A few years ago, Time magazine published a cover story titled “Mexifornia” about how legal and illegal immigration from Mexico and Central America were changing the face, and the demographics, of our large and “progressive” neighbor to the west.
That process has only intensified in recent years. Let’s call it “la reconquista” — the inexorable reconquest of California by Mexico. Should we be concerned? As my most loyal readers know, I have strong family ties to Mexico because I was married to a lovely Mexican woman for 40 years and have two terrific Mexican-American children. Nevertheless, I’m concerned about what’s going on in California, which is now a “sanctuary state” for illegal immigrants, including hundreds of Hispanic gang-bangers and drug traffickers, thanks to Gov. Jerry Brown and a far-left legislature.

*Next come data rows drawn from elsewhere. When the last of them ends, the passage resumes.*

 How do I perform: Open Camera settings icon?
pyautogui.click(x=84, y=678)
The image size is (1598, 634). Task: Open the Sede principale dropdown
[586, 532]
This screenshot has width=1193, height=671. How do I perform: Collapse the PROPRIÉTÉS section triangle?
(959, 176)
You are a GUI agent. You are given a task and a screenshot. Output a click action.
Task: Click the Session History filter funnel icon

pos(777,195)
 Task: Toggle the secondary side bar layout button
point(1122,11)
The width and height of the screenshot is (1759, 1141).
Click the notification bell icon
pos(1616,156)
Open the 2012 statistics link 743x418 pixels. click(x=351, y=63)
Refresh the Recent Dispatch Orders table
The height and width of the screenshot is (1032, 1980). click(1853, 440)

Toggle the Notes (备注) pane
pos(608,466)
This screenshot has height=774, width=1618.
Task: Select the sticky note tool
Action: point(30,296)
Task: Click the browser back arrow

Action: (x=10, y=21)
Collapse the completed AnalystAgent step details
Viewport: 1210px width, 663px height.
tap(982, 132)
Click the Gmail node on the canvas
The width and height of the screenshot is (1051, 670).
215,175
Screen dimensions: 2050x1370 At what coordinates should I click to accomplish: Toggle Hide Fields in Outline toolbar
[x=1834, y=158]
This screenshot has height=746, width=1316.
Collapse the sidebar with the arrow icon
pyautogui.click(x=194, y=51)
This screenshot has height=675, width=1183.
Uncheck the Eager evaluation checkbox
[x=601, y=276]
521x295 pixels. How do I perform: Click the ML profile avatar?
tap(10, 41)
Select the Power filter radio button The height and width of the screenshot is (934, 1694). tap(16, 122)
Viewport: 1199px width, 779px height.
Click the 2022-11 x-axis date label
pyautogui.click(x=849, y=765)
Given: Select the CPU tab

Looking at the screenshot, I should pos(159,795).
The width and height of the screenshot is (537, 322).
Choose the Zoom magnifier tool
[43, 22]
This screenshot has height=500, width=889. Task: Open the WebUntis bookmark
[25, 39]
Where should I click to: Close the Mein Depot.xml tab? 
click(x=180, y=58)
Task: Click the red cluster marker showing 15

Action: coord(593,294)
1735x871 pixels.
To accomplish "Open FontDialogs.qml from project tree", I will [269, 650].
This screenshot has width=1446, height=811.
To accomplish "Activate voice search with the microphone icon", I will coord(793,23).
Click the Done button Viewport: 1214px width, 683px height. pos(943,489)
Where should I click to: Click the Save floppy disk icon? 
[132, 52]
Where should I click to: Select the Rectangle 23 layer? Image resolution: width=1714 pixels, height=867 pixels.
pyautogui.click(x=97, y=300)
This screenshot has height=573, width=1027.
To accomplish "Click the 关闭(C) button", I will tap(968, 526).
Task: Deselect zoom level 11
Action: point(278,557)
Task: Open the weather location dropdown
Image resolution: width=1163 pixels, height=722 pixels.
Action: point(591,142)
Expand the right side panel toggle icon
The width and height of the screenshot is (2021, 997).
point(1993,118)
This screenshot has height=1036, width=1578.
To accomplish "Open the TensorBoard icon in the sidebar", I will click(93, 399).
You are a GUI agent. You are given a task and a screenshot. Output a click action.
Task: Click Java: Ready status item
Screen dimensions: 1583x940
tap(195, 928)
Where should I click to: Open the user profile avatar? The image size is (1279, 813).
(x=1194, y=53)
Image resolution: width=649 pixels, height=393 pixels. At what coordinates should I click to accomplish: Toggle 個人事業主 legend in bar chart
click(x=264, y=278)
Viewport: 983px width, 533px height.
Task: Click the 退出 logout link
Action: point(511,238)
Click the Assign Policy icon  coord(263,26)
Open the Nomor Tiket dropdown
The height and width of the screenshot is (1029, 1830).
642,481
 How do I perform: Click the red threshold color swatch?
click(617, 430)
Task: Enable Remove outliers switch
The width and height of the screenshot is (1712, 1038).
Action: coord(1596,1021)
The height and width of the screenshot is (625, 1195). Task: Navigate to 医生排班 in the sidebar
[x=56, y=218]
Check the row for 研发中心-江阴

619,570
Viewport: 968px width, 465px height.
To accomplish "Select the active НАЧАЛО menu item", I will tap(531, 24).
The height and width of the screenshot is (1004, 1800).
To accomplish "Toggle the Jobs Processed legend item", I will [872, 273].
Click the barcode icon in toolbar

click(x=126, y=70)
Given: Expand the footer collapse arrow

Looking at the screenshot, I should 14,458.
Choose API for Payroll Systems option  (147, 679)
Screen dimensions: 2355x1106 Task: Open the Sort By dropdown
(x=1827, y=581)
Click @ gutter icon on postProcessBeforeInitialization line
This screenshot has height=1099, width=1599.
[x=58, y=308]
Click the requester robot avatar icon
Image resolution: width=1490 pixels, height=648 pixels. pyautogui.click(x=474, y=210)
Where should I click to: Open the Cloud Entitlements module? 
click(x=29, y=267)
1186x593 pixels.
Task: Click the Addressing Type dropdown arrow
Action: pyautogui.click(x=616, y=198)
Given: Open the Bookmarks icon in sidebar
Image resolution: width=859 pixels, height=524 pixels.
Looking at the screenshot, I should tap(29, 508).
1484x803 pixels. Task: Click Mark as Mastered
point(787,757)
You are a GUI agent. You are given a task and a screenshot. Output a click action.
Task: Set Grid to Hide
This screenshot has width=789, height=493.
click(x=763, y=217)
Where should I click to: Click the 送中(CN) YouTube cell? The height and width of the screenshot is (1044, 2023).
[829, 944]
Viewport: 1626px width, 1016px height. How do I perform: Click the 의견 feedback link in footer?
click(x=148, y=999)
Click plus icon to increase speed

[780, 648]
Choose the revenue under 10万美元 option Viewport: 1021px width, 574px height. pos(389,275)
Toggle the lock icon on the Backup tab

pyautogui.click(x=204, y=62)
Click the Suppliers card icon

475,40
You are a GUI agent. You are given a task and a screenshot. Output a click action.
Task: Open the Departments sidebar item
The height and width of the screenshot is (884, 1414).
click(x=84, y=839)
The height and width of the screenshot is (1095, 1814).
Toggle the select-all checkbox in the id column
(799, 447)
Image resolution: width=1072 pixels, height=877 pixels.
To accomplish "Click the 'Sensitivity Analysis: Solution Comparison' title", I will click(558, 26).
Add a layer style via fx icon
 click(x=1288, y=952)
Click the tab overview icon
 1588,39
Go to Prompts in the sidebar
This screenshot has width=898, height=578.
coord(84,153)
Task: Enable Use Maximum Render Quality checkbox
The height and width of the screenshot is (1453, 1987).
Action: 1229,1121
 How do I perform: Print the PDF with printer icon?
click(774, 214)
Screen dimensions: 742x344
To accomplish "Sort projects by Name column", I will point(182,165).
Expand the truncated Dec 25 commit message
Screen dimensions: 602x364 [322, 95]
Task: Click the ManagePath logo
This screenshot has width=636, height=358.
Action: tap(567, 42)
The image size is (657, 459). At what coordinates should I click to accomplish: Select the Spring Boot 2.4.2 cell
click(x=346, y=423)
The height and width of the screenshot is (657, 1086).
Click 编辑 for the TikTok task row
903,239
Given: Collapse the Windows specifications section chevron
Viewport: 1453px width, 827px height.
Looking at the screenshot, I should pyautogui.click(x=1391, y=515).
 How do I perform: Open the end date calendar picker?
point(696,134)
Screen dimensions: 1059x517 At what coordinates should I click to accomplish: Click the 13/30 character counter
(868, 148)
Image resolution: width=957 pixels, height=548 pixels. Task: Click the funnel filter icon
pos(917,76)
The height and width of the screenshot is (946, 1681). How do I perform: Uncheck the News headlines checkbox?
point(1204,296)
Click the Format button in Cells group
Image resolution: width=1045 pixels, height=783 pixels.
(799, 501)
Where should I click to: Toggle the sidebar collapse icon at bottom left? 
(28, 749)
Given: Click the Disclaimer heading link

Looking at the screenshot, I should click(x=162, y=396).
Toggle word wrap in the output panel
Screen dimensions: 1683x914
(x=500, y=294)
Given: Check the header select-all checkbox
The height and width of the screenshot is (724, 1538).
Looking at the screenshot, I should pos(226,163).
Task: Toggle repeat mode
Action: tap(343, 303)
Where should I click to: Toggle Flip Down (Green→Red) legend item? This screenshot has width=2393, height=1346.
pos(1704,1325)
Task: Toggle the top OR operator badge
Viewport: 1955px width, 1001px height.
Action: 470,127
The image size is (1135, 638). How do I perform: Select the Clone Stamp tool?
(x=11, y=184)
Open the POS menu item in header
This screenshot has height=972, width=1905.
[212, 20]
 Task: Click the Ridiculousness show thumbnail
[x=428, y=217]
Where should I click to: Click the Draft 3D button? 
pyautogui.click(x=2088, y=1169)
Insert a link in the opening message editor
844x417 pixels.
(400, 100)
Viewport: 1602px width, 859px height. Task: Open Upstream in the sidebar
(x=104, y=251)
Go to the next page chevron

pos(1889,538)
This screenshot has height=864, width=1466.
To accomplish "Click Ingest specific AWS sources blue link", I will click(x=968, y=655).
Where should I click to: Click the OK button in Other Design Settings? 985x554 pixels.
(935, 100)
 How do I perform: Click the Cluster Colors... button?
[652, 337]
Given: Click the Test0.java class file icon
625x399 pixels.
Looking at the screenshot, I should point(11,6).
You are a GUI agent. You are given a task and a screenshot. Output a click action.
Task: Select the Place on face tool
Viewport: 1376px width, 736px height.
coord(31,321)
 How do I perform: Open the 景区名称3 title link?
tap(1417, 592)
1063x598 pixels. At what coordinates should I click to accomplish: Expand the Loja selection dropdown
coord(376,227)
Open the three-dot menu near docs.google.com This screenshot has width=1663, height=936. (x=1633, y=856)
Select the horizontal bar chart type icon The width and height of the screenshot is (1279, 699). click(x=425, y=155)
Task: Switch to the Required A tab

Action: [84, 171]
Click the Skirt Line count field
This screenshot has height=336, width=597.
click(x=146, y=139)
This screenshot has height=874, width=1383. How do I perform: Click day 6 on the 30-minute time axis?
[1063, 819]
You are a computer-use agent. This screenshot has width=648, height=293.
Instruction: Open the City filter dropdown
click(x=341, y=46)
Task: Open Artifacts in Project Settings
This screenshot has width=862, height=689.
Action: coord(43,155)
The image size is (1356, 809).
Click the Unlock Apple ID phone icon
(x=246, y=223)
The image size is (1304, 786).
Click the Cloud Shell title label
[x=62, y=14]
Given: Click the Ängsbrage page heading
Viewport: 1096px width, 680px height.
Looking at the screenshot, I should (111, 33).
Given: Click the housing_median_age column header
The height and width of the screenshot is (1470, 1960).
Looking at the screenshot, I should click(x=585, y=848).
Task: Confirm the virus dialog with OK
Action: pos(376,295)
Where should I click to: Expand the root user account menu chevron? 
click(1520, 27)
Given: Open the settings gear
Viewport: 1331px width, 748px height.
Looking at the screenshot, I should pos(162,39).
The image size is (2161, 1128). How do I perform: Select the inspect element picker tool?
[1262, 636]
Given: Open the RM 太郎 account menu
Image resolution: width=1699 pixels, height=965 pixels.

The current “reconquista” was recently described in detail by Prof. Victor Davis Hansen, a longtime resident of California’s Central Valley who teaches at Stanford’s prestigious Hoover Institution think tank.
“I have traveled about, taking the pulse of the more forgotten areas of Central California,” Hansen wrote. “I wanted to witness ... what is happening to a state that has the highest sales and income taxes, the most lavish entitlements, the near-worst public schools ... and the largest number of illegal aliens in the nation.”
Riding his bike on a leisurely road trip through southwestern Fresno County, Hansen observed “an area of abject poverty (with) almost no ethnic diversity.” His old elementary school “is 94 percent Hispanic and 1 percent white, and well below federal testing norms in math and English.” He said “arbitrary cutoffs in federal irrigation water have idled tens of thousands of acres of prime agricultural land, leaving thousands unemployed,” and added many manufacturing plants in the area have been shut down because “their production has been shipped off overseas or south of the border.”
“Many of the rural trailer-house compounds I saw appear to the naked eye no different than what I’ve seen in the Third World,” Hansen wrote. “The public hears about all kinds of tough California regulations that stymie business ... but apparently none of that applies out here (in rural Fresno County) ... California’s coastal elites may worry about the oxygen content of available water ... but they seem to have no interest in the epidemic dumping of trash, furniture and toxic substances throughout California’s rural hinterland.”
Well, you get the idea. While California’s coastal elites live in million-dollar mansions, the forgotten citizens of rural California live in abject poverty increasingly disconnected to the rest of their sprawling state. Hansen wrote these conditions “have driven (California) residents out of the state at the rate of 2,000 to 3,000 a week” with many of them moving to neighboring Nevada. This influx of Californians to Las Vegas and the Reno-Tahoe area have also changed the face, and the demographics, of the Silver State. We call it the Calfornication of Nevada because among other things, it generates thousands of ignorant voters, too many of whom can’t speak English and can’t locate our state’s capital city.
I just spent two weeks in Southern California, where many law-abiding citizens are rebelling against Gov. Brown’s sanctuary state policy, which prohibits local law enforcement officers from cooperating with federal immigration authorities. I was in Los Alamitos when the city council voted to defy Brown and his “open borders” advocates, as did commissioners of Orange and San Diego counties.
As Hansen wrote, California “is a sort of social, cultural, economic and political time bomb.” We hope it doesn’t explode because the fallout would devastate Nevada.
Guy W. Farmer is the Appeal’s senior political columnist.